**EXERCISE DETAILS**
Print nothing but the lines below starting at the line that holds "You are a GUI" and ending at the line that holds "Viewport: 868px width, 478px height.", including both, each exactly as written.

[Collected data entries]
_____
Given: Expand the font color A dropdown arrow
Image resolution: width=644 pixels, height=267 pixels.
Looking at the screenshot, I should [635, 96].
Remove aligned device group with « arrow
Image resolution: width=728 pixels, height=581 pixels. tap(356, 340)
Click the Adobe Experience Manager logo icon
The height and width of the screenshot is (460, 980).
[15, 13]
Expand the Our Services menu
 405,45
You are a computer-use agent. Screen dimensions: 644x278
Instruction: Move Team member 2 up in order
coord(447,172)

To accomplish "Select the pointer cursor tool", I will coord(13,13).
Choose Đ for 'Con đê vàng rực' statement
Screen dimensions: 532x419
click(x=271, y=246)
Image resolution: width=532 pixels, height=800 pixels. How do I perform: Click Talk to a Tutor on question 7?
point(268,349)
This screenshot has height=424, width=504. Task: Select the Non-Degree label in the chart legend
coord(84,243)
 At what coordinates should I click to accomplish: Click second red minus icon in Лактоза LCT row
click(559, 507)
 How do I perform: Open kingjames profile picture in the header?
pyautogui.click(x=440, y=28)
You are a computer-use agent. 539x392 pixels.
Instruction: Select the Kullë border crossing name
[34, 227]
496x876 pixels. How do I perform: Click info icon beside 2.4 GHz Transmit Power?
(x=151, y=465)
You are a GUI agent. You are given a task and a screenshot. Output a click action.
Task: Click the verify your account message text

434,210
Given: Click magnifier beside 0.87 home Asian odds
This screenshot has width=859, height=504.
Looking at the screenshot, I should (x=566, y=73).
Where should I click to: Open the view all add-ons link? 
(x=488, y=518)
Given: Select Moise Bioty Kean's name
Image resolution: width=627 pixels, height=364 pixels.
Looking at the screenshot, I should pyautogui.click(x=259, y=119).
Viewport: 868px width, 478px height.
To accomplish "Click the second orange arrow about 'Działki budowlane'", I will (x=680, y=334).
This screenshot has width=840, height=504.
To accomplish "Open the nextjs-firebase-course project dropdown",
_____
**SOLUTION FOR THIS PROBLEM**
You are a GUI agent. You are given a task and a screenshot. Output a click action.
Task: Click the verify your account message text

434,210
Given: Click magnifier beside 0.87 home Asian odds
This screenshot has width=859, height=504.
Looking at the screenshot, I should (x=566, y=73).
Where should I click to: Open the view all add-ons link? 
(x=488, y=518)
Given: Select Moise Bioty Kean's name
Image resolution: width=627 pixels, height=364 pixels.
Looking at the screenshot, I should pyautogui.click(x=259, y=119).
Viewport: 868px width, 478px height.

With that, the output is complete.